▶ Task brief
Each line of the data has to be retyped exactly as it is.

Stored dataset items
━━━━━━━━

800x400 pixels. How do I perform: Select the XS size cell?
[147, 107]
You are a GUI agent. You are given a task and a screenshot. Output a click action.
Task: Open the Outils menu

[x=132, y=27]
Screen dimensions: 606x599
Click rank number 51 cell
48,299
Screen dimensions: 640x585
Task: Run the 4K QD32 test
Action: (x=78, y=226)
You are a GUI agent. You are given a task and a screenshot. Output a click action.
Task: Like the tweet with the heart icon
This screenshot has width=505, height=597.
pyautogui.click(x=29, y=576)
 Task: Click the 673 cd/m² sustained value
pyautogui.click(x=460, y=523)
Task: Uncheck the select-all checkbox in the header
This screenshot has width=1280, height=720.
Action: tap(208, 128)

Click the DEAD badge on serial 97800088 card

━━━━━━━━

▶ Exercise result
800x400 pixels. How do I perform: Select the XS size cell?
[147, 107]
You are a GUI agent. You are given a task and a screenshot. Output a click action.
Task: Open the Outils menu

[x=132, y=27]
Screen dimensions: 606x599
Click rank number 51 cell
48,299
Screen dimensions: 640x585
Task: Run the 4K QD32 test
Action: (x=78, y=226)
You are a GUI agent. You are given a task and a screenshot. Output a click action.
Task: Like the tweet with the heart icon
This screenshot has width=505, height=597.
pyautogui.click(x=29, y=576)
 Task: Click the 673 cd/m² sustained value
pyautogui.click(x=460, y=523)
Task: Uncheck the select-all checkbox in the header
This screenshot has width=1280, height=720.
Action: tap(208, 128)

Click the DEAD badge on serial 97800088 card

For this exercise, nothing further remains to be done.